Figure 2. NDE1 knockdown blocks apical nuclear migration and potently reduces the mitotic index.

(a) Live-imaging montage of GFP-expressing RGP cells at E19 with a control empty vector expressing GFP alone, or shRNAs to NDE1, NDEL1 or both genes along with a GFP reporter. Representative tracings from multiple RGP cells for each condition are shown at right. Montage panels are shown at 30 min intervals (Supplementary Movies 1–4). (b) Representative images of the VZ from the electroporated brains stained for the mitotic marker phosphohistone-H3 (PH3). Arrowheads mark soma of PH3+/GFP+ RGP cells. Dashed line represents the ventricular surface. (c,d) Measurements of the distance between the bottom of the nucleus and the ventricular surface, corresponding to the apical process length, across the various conditions.

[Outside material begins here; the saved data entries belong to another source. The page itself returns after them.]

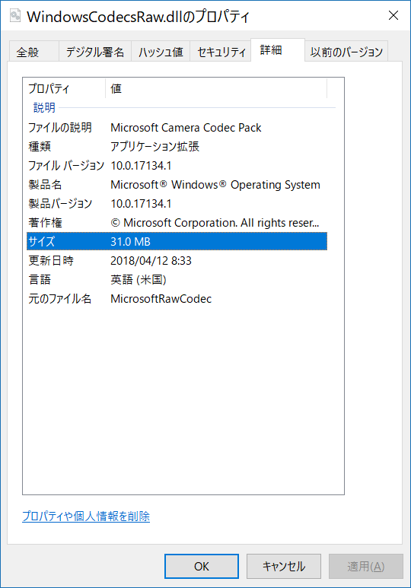The image size is (411, 588).
Task: Click the 値 column header
Action: tap(216, 88)
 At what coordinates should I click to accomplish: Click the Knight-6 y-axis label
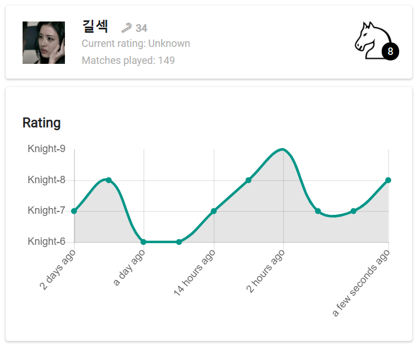pos(46,242)
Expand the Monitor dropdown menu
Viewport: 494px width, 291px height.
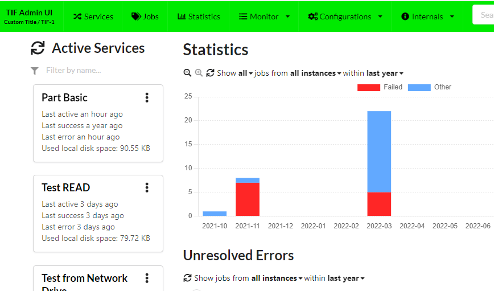pyautogui.click(x=264, y=17)
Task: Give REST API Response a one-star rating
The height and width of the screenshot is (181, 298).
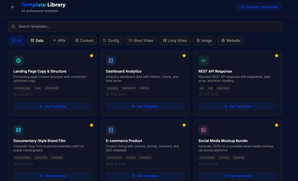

NDE1 knockdown shifted the apical process length distribution towards shorter distances, with a significant accumulation of RGPs with an apical process of 0–15 μm. NDE1/NDEL1 double knockdown, however, shifted the apical process length distribution to larger distances, with a significant accumulation of RGPs with an apical process of 30–45 μm. Each dot represents an individual apical process length measurement for one electroporated RGP cell. (e) Effect of RNAi on RGP cell mitotic index, measured as the number of electroporated RGP cells positive for PH3 divided by the total number of electroporated RGP cells. All mitotic figures of RGP cells were located at the ventricular surface, and NDE1 knockdown, as well as NDE1/NDEL1 double knockdown, caused a strong reduction in the mitotic index. Data presented as scatterplot in c with bars representing the median±the interquartile range, and as mean±s.e.m. in d and e. Kolmogorov–Smirnov test for non-parametric distributions used in c (*P<0.05, n=1,012–1,073 RGP cells). Unpaired t-test used in d and e (*P<0.05, n=3 embryonic brains from different mothers). Scale bar, 10 μm.